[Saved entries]
-- -- --
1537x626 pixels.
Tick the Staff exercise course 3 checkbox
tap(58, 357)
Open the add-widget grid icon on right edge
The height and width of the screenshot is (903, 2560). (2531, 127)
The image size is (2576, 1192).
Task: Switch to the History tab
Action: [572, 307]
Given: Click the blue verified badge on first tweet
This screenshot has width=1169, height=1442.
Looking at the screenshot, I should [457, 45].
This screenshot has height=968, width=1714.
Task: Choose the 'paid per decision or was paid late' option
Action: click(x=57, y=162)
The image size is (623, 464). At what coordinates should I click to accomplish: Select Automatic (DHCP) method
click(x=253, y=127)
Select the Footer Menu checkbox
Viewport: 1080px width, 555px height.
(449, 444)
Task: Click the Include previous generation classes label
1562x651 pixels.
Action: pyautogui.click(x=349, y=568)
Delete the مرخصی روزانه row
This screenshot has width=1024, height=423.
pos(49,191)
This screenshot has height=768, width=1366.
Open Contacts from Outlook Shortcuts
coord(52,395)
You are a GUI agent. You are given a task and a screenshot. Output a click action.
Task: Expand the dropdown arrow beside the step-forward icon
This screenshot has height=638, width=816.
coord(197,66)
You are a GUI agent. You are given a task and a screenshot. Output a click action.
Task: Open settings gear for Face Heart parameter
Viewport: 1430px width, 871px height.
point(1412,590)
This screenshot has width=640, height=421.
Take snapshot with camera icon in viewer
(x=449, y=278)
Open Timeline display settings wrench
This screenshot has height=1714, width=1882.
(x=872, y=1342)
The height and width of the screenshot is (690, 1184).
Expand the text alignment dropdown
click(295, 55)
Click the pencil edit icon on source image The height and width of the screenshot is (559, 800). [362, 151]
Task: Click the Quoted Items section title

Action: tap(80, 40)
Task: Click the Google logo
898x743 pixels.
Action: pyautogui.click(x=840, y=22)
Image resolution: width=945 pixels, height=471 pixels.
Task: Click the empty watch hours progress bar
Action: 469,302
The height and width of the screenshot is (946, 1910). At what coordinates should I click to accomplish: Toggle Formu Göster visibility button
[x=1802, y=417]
-- -- --
[What is being asked] Copy only this part of the entries above: the line with "Open the add-widget grid icon on right edge", the line with "Task: Click the Google logo", and the lines between, all exactly as written.

[Task solution]
Open the add-widget grid icon on right edge
The height and width of the screenshot is (903, 2560). (2531, 127)
The image size is (2576, 1192).
Task: Switch to the History tab
Action: [572, 307]
Given: Click the blue verified badge on first tweet
This screenshot has width=1169, height=1442.
Looking at the screenshot, I should [457, 45].
This screenshot has height=968, width=1714.
Task: Choose the 'paid per decision or was paid late' option
Action: click(x=57, y=162)
The image size is (623, 464). At what coordinates should I click to accomplish: Select Automatic (DHCP) method
click(x=253, y=127)
Select the Footer Menu checkbox
Viewport: 1080px width, 555px height.
(449, 444)
Task: Click the Include previous generation classes label
1562x651 pixels.
Action: pyautogui.click(x=349, y=568)
Delete the مرخصی روزانه row
This screenshot has width=1024, height=423.
pos(49,191)
This screenshot has height=768, width=1366.
Open Contacts from Outlook Shortcuts
coord(52,395)
You are a GUI agent. You are given a task and a screenshot. Output a click action.
Task: Expand the dropdown arrow beside the step-forward icon
This screenshot has height=638, width=816.
coord(197,66)
You are a GUI agent. You are given a task and a screenshot. Output a click action.
Task: Open settings gear for Face Heart parameter
Viewport: 1430px width, 871px height.
point(1412,590)
This screenshot has width=640, height=421.
Take snapshot with camera icon in viewer
(x=449, y=278)
Open Timeline display settings wrench
This screenshot has height=1714, width=1882.
(x=872, y=1342)
The height and width of the screenshot is (690, 1184).
Expand the text alignment dropdown
click(295, 55)
Click the pencil edit icon on source image The height and width of the screenshot is (559, 800). [362, 151]
Task: Click the Quoted Items section title

Action: tap(80, 40)
Task: Click the Google logo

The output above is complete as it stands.